Porto Antigo é, como o nome indica, um ancestral aglomerado de casas, um lugar onde o tempo ensinou as gentes e os animais a conviver com o nível da água. E foi a partir de um centenário casarão de granito implantado no enquadramento único da confluência dos rios que há uns anos foi criado o Hotel Porto Antigo. A piscina sobre as águas da baía, o ancoradouro para barcos de recreio e o amplo terraço com laranjeiras e limoeiros que lhes está adjacente são chamarizes mais que suficiente.

É neste enquadramento que está o restaurante da unidade hoteleira, paredes de vidro e ampla sala em ambiente romântico e informal. À sala Serpa Pinto, como foi designada, acresce em tempo quente o convidativo terraço. A decoração elegante prima pela sobriedade, tudo em tons claros para absorver e potenciar a luminosidade e o reflexo das águas que entram pelas vidraças.

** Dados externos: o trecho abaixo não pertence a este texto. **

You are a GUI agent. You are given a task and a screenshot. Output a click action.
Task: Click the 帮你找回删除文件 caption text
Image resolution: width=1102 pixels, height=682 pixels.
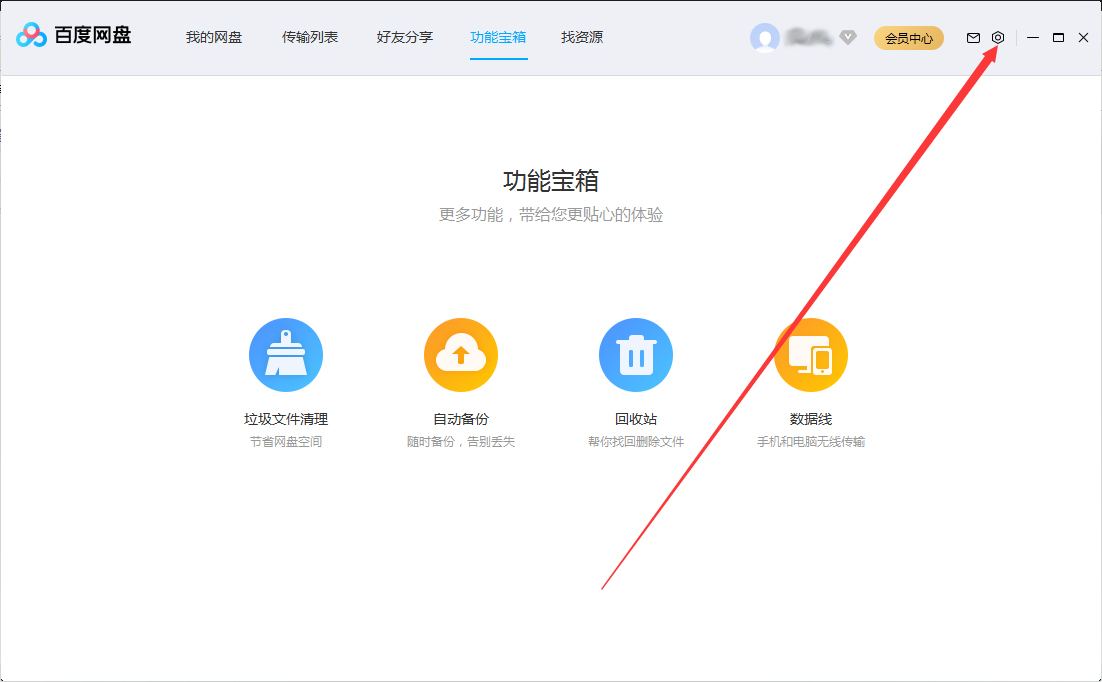[636, 441]
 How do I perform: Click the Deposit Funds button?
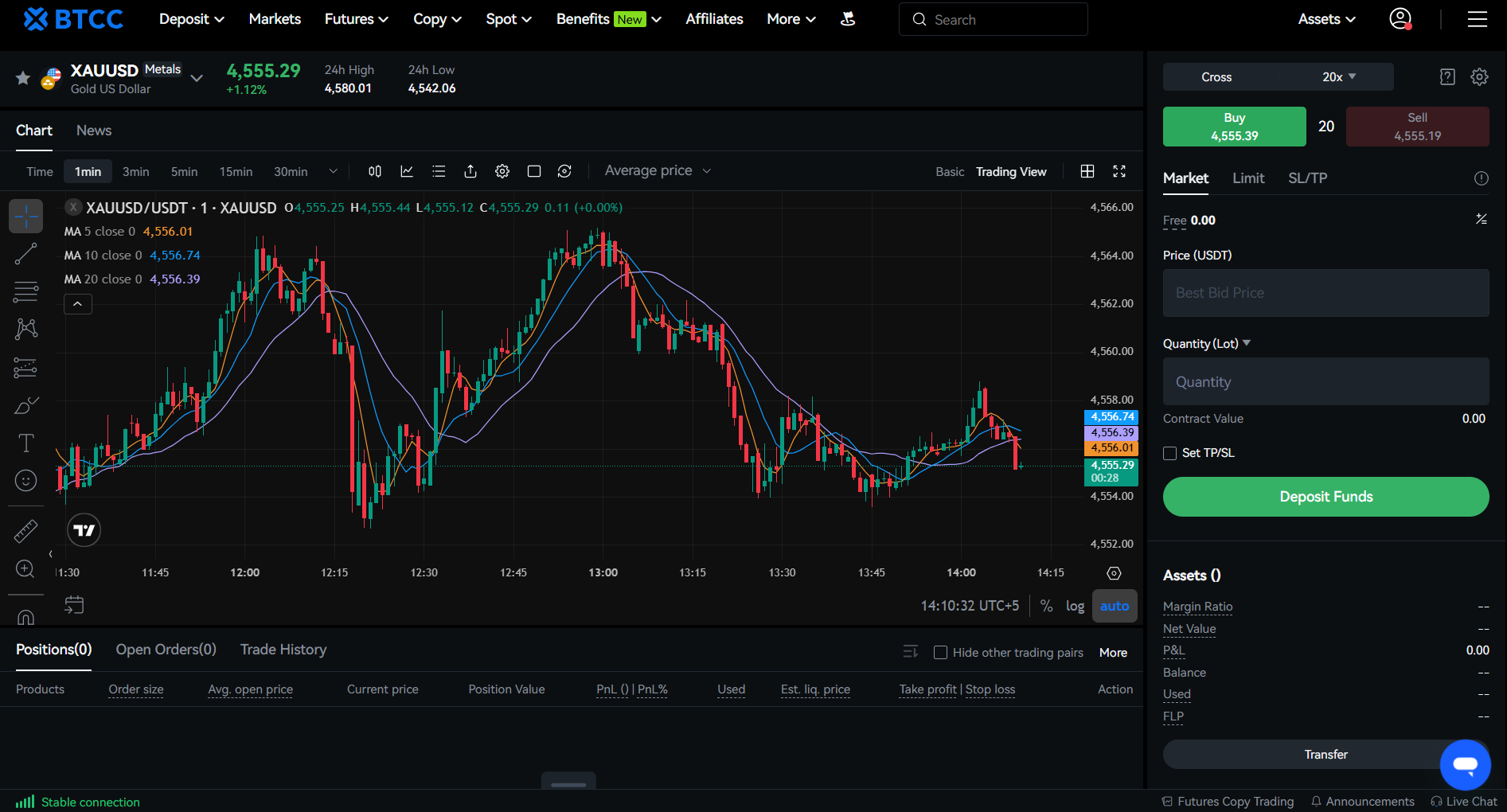tap(1325, 497)
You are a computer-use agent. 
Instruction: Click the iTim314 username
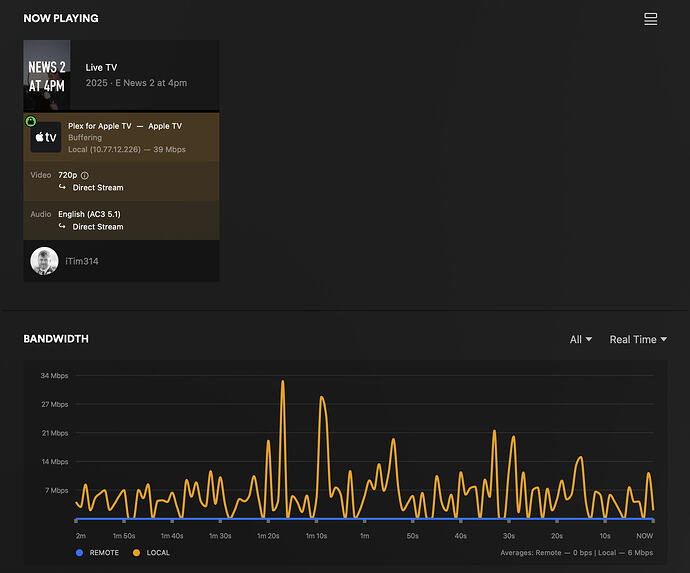point(82,261)
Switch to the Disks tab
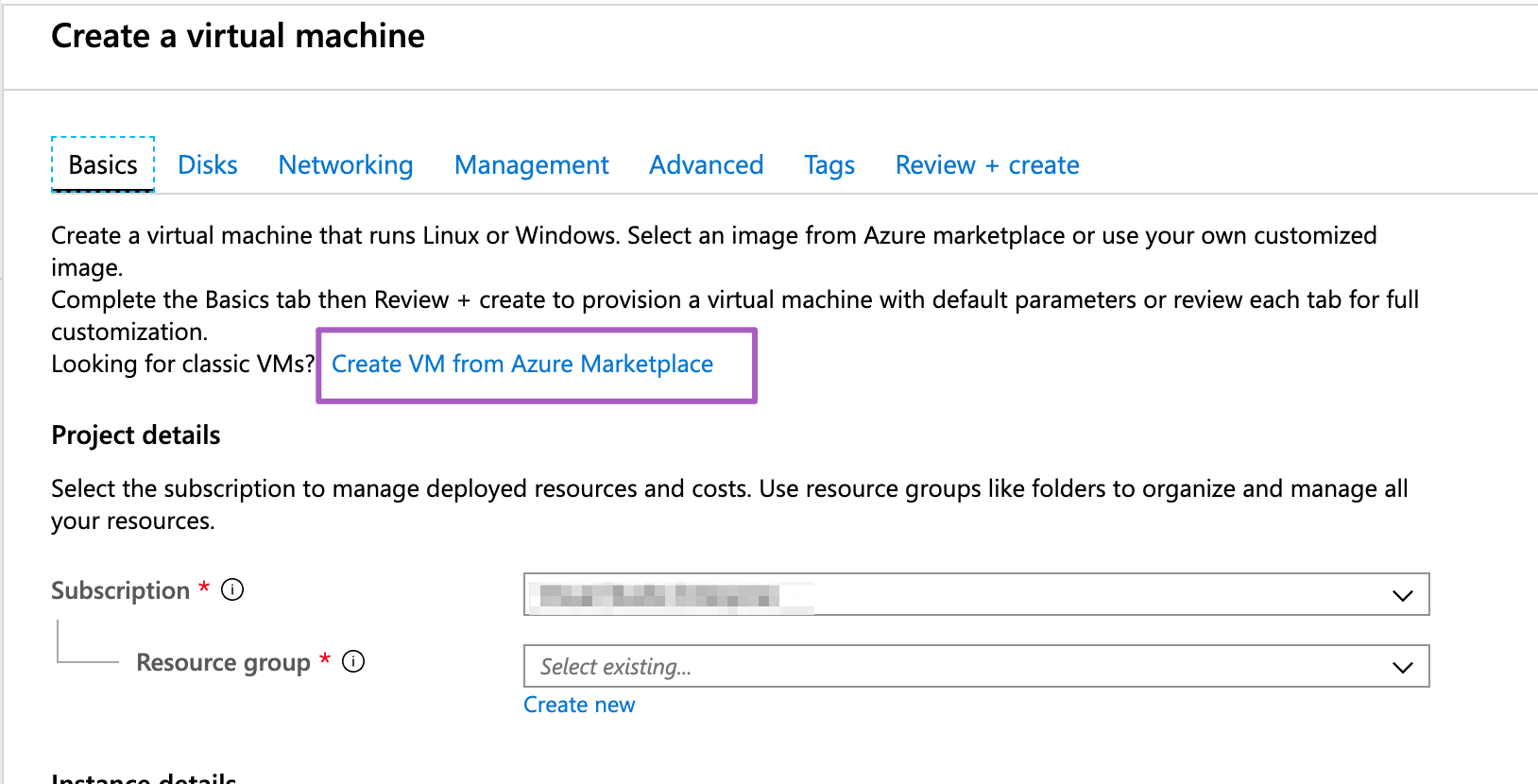Viewport: 1538px width, 784px height. point(208,165)
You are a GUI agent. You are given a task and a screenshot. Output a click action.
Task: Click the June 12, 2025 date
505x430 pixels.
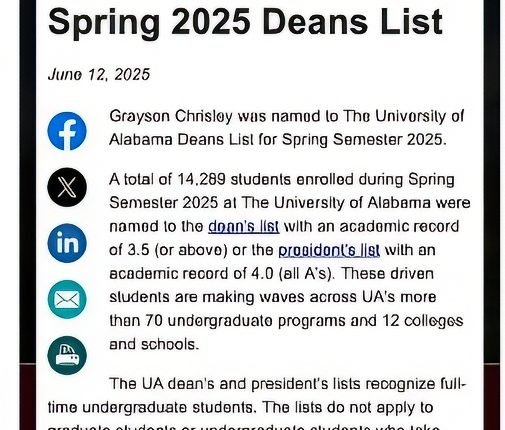(x=99, y=74)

Mesas cobertas com mantel em algodão, serviço de louças e copos igualmente elegantes e sóbrios e adequados à função. Há um menu diário que procura reflectir a oferta de mercado e de temporada e uma carta fixa que às receitas regionais junta propostas mais fora da caixa. Massas e mariscos sobretudo, aquilo que muitas vezes se associa a inspiração mediterrânica. A regra é que aos domingos seja proposto um almoço buffet.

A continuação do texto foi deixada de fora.